Quien pretende “construir su casa”, es decir, organizar su vida en vistas
a obtener la salvación, al margen de las palabras de Cristo, edifica sobre arena,
y su casa no resistirá el día de la tempestad. El “día de la tempestad” es el
juicio de Dios, que pondrá de relieve la consistencia de la obra de cada cual. Y
esa consistencia depende del fundamento sobre el que se ha edificado. El
fundamento sólido, la “roca” es Cristo, tal como dijo san Pedro “lleno del
Espíritu Santo” ante el Sanedrín: “Él (Cristo) es la piedra que vosotros, los
constructores, habéis despreciado y que se ha convertido en piedra angular.
Porque no hay bajo el cielo otro nombre dado a los hombres por el que
nosotros debamos salvarnos” (Hch 4,11-12). “¡Mire cada cual como construye!

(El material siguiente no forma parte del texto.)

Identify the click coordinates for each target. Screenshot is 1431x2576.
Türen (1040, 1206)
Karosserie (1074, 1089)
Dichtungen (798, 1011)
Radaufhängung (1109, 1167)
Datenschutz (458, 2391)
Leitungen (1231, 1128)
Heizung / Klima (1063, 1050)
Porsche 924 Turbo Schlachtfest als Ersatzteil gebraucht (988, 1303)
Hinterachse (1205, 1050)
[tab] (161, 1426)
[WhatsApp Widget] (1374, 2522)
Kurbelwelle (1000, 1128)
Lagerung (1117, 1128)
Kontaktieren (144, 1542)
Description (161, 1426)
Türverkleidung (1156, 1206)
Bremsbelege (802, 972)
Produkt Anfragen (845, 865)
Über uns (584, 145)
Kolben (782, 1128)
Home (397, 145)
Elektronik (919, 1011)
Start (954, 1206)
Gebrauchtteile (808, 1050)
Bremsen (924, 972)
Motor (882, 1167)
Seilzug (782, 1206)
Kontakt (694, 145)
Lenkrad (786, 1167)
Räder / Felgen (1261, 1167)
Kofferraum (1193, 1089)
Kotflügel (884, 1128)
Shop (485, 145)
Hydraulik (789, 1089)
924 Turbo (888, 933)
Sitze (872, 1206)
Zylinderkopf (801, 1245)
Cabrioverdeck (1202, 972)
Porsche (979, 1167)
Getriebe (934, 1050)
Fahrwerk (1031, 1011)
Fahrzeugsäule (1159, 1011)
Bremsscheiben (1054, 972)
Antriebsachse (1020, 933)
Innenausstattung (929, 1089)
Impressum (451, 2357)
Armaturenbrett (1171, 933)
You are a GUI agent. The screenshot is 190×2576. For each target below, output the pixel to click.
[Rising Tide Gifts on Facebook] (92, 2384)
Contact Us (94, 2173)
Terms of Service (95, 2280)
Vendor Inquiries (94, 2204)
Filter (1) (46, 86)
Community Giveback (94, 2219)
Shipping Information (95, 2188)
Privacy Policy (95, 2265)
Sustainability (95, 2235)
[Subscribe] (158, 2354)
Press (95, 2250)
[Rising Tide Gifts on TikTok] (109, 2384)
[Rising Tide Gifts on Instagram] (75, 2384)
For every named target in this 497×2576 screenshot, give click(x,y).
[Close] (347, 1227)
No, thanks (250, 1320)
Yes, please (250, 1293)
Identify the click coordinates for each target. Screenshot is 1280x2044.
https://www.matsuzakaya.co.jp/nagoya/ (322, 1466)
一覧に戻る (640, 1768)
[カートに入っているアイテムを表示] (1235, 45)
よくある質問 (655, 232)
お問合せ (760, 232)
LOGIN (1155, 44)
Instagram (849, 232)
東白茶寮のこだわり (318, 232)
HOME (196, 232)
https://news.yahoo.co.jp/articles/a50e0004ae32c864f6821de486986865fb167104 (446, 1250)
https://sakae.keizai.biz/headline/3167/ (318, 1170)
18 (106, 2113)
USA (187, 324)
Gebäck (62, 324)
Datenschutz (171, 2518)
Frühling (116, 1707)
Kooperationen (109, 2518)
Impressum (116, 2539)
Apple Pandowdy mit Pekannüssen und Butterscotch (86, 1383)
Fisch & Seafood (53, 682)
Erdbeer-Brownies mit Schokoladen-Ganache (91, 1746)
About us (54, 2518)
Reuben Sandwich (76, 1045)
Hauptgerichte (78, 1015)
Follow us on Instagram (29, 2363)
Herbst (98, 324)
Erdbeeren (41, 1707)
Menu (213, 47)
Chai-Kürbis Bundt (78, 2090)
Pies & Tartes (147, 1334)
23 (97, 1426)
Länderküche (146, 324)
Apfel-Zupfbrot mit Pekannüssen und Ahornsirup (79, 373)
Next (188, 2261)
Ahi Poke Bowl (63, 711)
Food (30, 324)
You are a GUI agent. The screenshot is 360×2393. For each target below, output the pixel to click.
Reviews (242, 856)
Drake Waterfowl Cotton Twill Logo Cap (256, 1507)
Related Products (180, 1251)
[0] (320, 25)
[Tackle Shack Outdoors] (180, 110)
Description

Pues nadie puede poner otro cimiento que el ya puesto, Jesucristo” (1Co 3,10-
11), afirma por su parte san Pablo.
Si el hombre construye sobre sí mismo, sobre su propia coherencia
moral, sobre su esfuerzo, no resistirá el día de la tempestad. En cambio, si uno
construye sobre Cristo, incluso aunque construya mal, torpemente y
pobremente, podrá salvarse. Lo explica san Pablo en un texto que el Papa ha
incorporado a su última encíclica: “La obra de cada cual quedará al
descubierto; la manifestará el Día, que ha de revelarse por el fuego. Y la
calidad de la obra de cada cual, la probará el fuego. Aquel cuya obra,
construida sobre el cimiento, resista, recibirá recompensa. Mas aquél cuya obra
quede abrasada, sufrirá el daño. Él, no obstante, quedará a salvo, pero como
quien pasa a través del fuego” (1Co 3,13-15).
La salvación del hombre es Cristo, es su persona, su sangre derramada
“por vosotros y por todos los hombres para el perdón de los pecados”. Quien se
abraza a Cristo, quien tiene fe en su sangre, en su sacrificio de propiciación,
“quedará a salvo”, aunque tal vez toda su vida sea consumida por el fuego del
Espíritu Santo, quede declarada inservible para el Reino de Dios; pero él,
desnudo y sin bienes, podrá entrar en el Reino. “Dichosos los pobres de
espíritu, porque de ellos es el Reino de los cielos”.